It has been admitted by the newly installed interim permanent secretary Jim Harra at HMRC that the pay and salary structure within his new department needs to be overhauled. He claims that the historic pay structure has now reached ‘crisis point’ and has appealed to the Treasury for more money.
In his appeal he claimed that ‘employees had gone “many years” without a real-terms pay rise’. In August of this year the union Unison berated the department for offering a poultry 2% average pay increase. The increase which is effective for the 19/20 financial year did it is claimed see salaries rise between 1.86% and 2.08%.
Jim Harra claims that the overhaul and increase are necessary to retain and attract the right staff and to keep those currently employed engaged in the work they do.
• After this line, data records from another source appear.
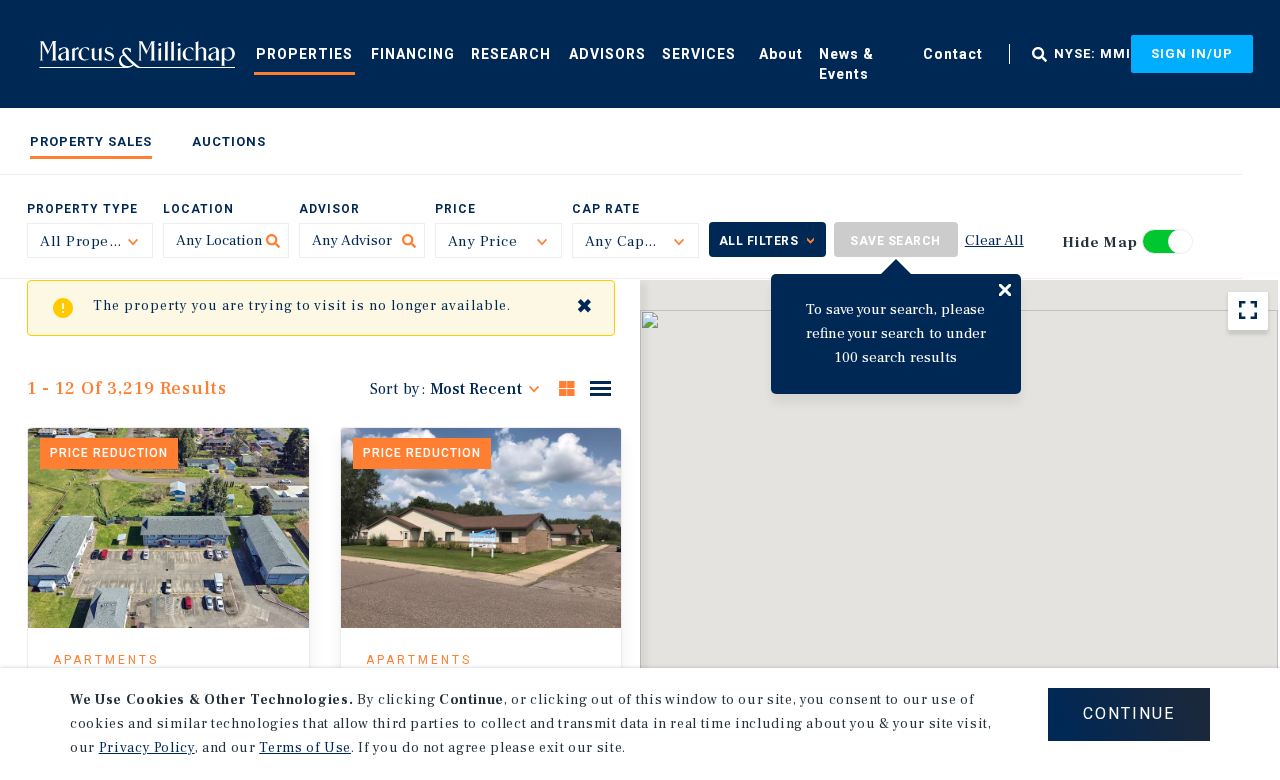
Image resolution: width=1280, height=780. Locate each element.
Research (511, 54)
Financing (413, 54)
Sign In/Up (1192, 53)
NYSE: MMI (1092, 54)
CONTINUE (1129, 713)
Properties (304, 54)
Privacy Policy (147, 748)
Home (137, 54)
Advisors (607, 54)
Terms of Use (305, 748)
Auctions (229, 141)
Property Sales (91, 141)
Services (699, 54)
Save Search (895, 241)
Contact (953, 54)
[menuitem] (304, 53)
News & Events (846, 64)
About (781, 54)
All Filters (759, 241)
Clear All (994, 240)
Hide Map (1100, 242)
Added to this is the fact that the national minimum rates are due to increase in April 2020 and is likely to reduce an administrators wage to below the new statutory minimum.
When addressing this situation he said “I will have to increasingly have to put my pay flexibility into meeting that statutory obligation to pay the national living wage, which is not a position as an employer that I want to be in at all,” His response came during questions raised by MPs in respect of the ‘widespread dissatisfaction in the department about pay’.
It was noted that in the Civil Service People Survey undertaken last year, ‘HMRC had the lowest engagement score of any major department, a just 21% of those responding felt their pay reflected adequately their performance’.